With individual stems, every instrument can be adjusted independently. Turn the bass up, add reverb to the vocals, pan the guitars wide, compress the drums. That's what mixing is: balancing and shaping individual elements into a cohesive whole.
The better your stems, the better your mix. It's that simple.
How to export stems from your DAW
Most recording software makes this straightforward.
GarageBand (Mac): GarageBand has no "export all tracks" option. Solo each track, then Share > Export Song to Disk, save as WAV. Repeat for every track. Remove effects before exporting if you want clean stems. (Apple Support)
Logic Pro (11+): File > Export > All Tracks as Audio Files. Pick WAV and 24-bit. Logic exports every track as a separate file in one go. (Apple Support)
Ableton Live (12): Cmd+Shift+R (Ctrl+Shift+R on Windows) to open Export Audio/Video. Set "Rendered Track" to "All Individual Tracks." Make sure the render range covers the full arrangement. (Ableton Help)
Reaper (7): File > Render. In the "Source" dropdown, select "Stems (selected tracks)." Use the $track wildcard in the filename field so each file gets named after its track. (Reaper Wiki)
Pro Tools (2024+): Use Track Bounce to export individual track outputs as separate files. Make sure every bounce starts at bar 1 so files align when imported elsewhere. (Pro Tools Guide)
FL Studio (2024+): Ctrl+R (Cmd+R on Mac) to open the export dialog. Check "Split mixer tracks" to get a separate file per mixer channel. Each instrument needs its own mixer track. Uncheck master effects so they don't get baked in. (Image-Line)
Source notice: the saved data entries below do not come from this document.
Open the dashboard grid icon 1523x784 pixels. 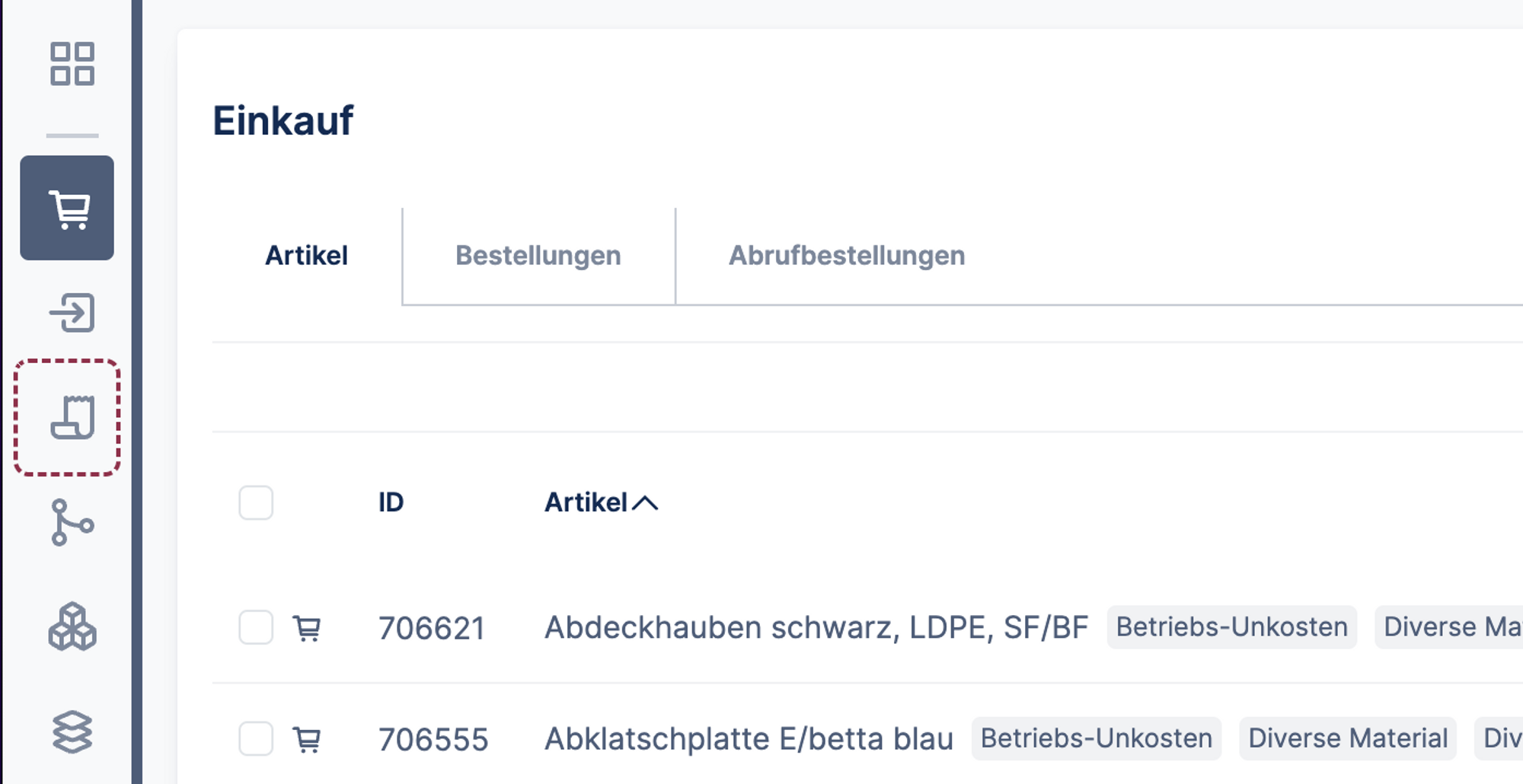click(x=72, y=64)
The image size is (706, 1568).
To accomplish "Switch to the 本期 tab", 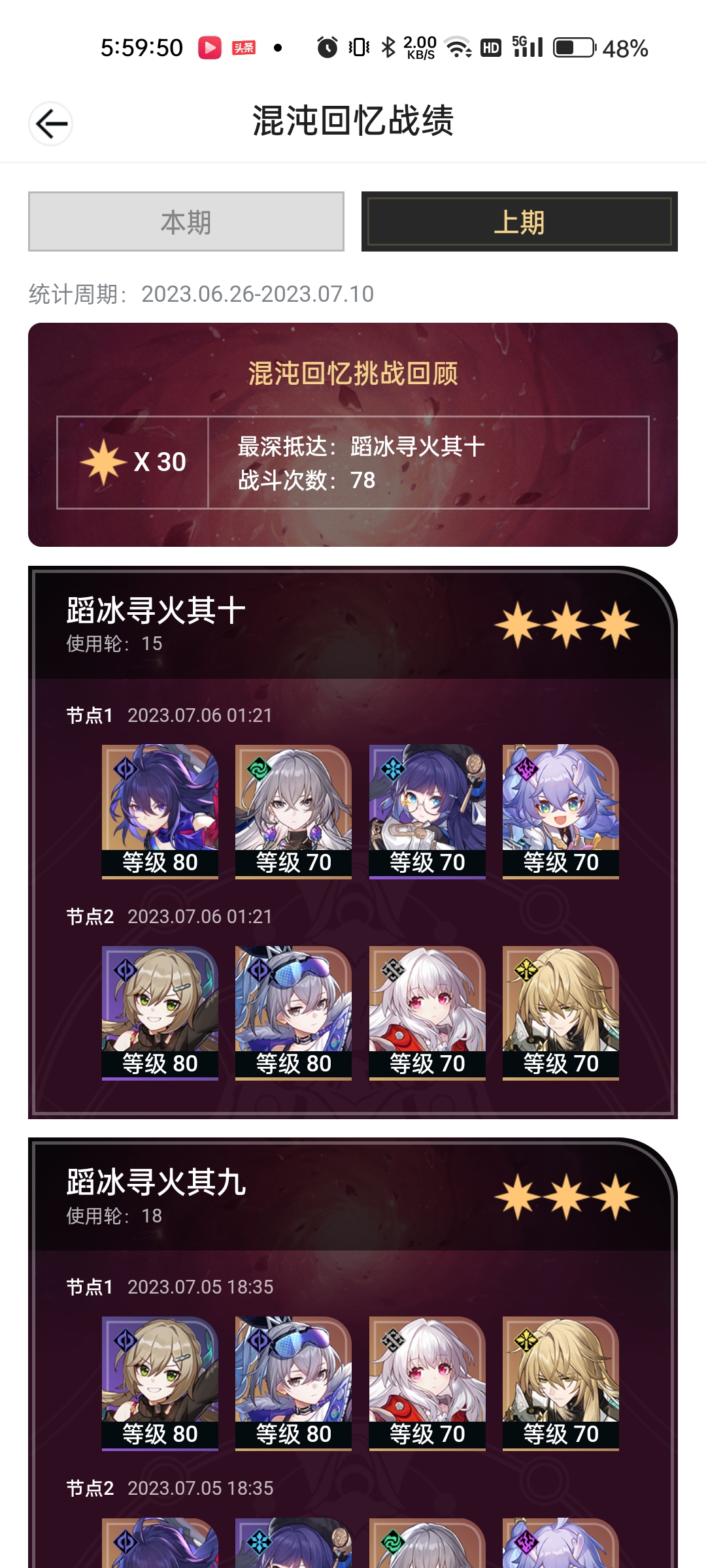I will tap(186, 222).
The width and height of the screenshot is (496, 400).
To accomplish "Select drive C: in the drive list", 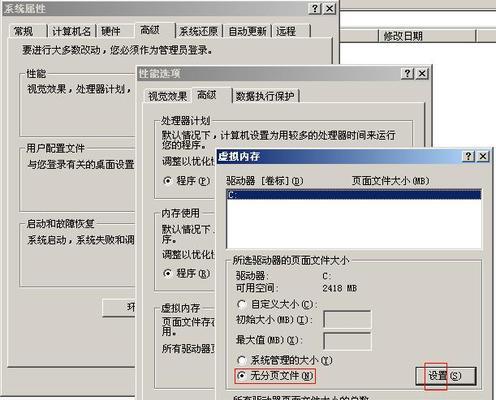I will coord(354,194).
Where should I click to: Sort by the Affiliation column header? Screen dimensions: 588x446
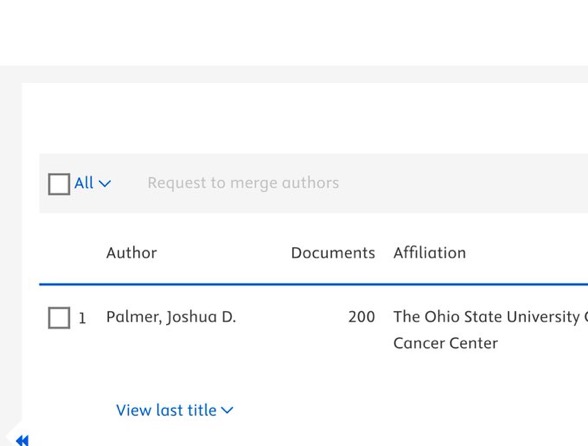coord(429,252)
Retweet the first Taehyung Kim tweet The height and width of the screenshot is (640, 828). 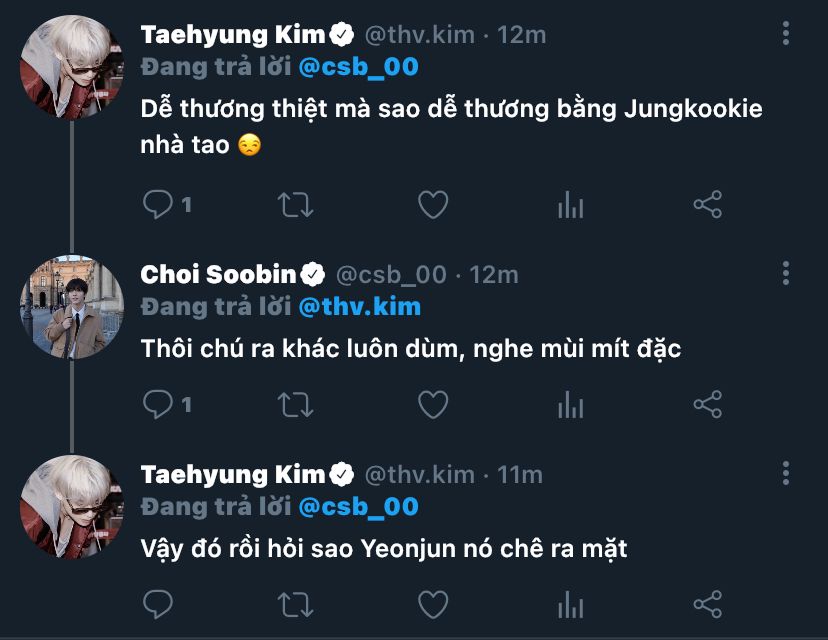pos(294,205)
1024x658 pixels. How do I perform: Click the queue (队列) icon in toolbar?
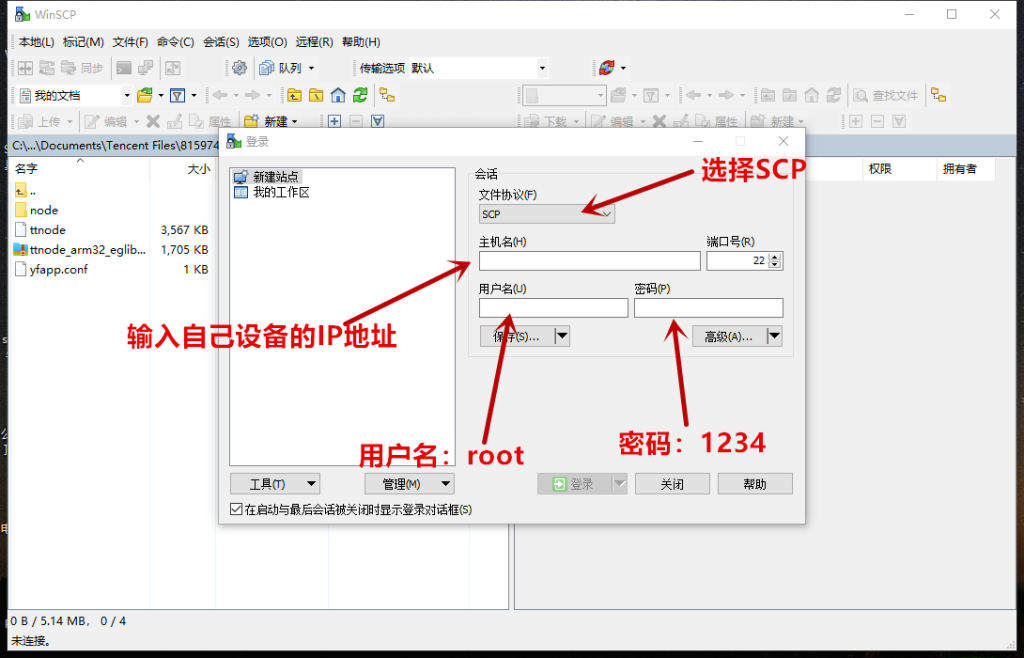(267, 68)
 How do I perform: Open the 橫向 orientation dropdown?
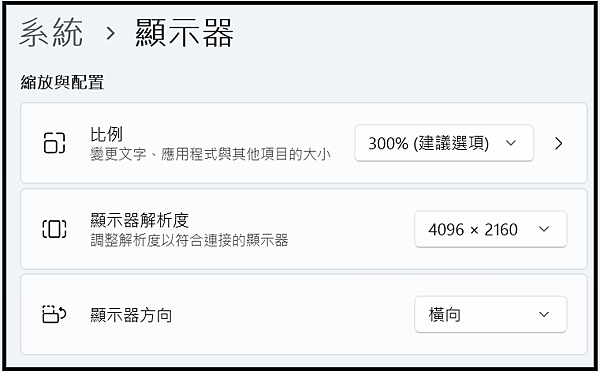tap(490, 314)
In all cases, export as WAV if possible. WAV is uncompressed, which means no quality loss. FLAC is also good (lossless but smaller). MP3 works in a pinch but throws away audio data you can't get back.
What makes a good stem
A few things to keep in mind when exporting:
Same length. All stems should start at the same point and be the same duration. This ensures they line up when mixed. Most DAW export functions handle this automatically.
No master effects. Export stems dry, without effects on the master bus. EQ, compression, and reverb on individual tracks are fine if that's part of the sound, but master bus processing should be off.
Descriptive filenames. Name your files after what they contain: "kick.wav", "bass_di.wav", "vocal_lead.wav". Bandmixr reads filenames to identify instruments automatically, so clear names save you a step.
Reasonable levels. Stems don't need to be loud. Leave headroom. If your peaks sit around -6 dB, that's plenty of room for mixing.
How stems work in Bandmixr
Upload your stems to a project. The system reads each filename to guess the instrument, then runs a full analysis (loudness, frequency content, dynamics, clipping, noise). You can relabel any stem if the auto-detection gets it wrong.
From there, the mixing engine processes each stem individually before combining them into a final mix.
You don't need 24 tracks for a good mix. Even four or five well-recorded stems (drums, bass, guitar, vocals) can produce great results.